_Directions for this task_
Retype all the records below exactly as they are, with no image carried over.
......
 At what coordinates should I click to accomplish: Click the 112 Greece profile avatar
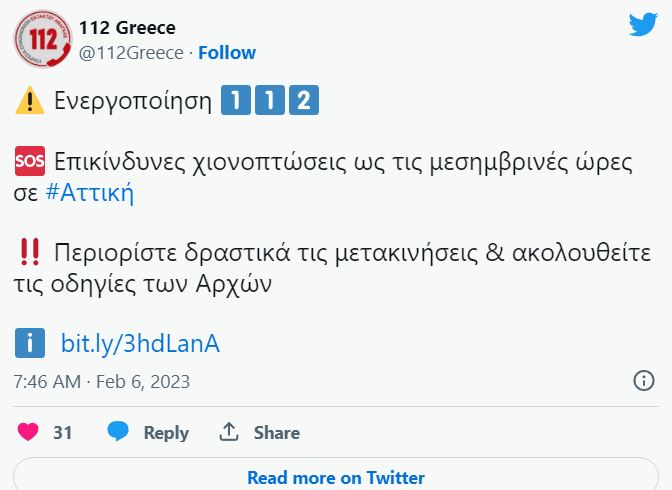[x=43, y=38]
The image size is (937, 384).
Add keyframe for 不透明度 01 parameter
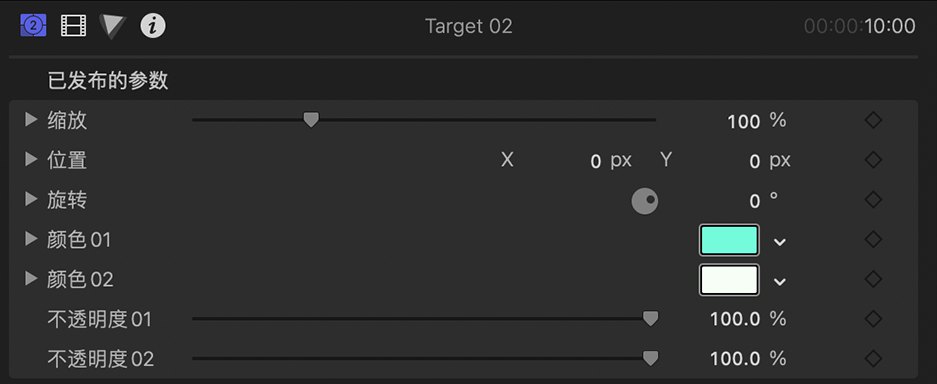(x=873, y=319)
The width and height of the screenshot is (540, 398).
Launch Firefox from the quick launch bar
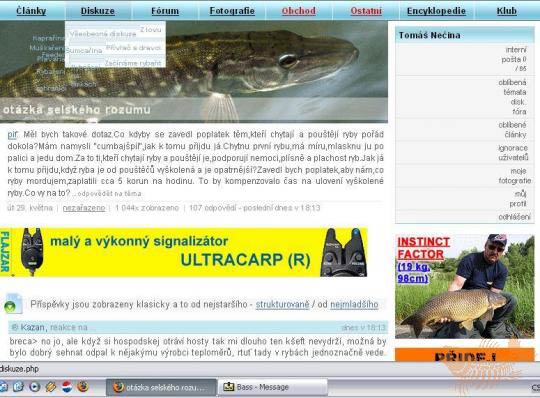(83, 386)
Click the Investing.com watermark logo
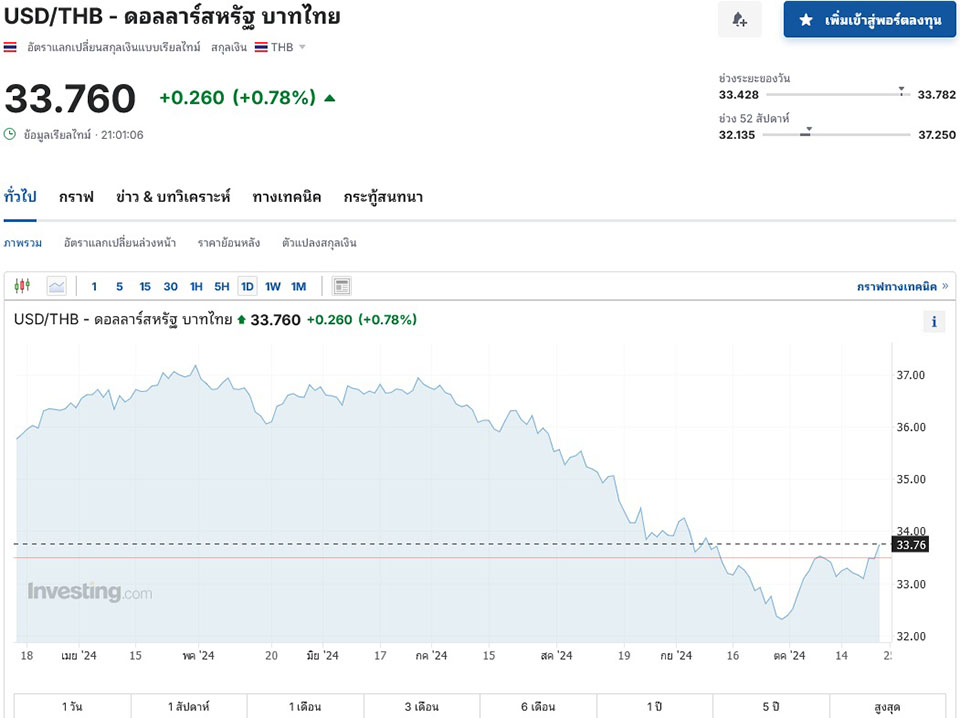 point(90,592)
......
_Answer to the problem_
 At what coordinates should I click to accomplish: Click the 112 Greece profile avatar
[x=43, y=38]
The image size is (937, 384).
Add keyframe for 不透明度 01 parameter
(x=873, y=319)
The width and height of the screenshot is (540, 398).
Launch Firefox from the quick launch bar
(83, 386)
Click the Investing.com watermark logo
 point(90,592)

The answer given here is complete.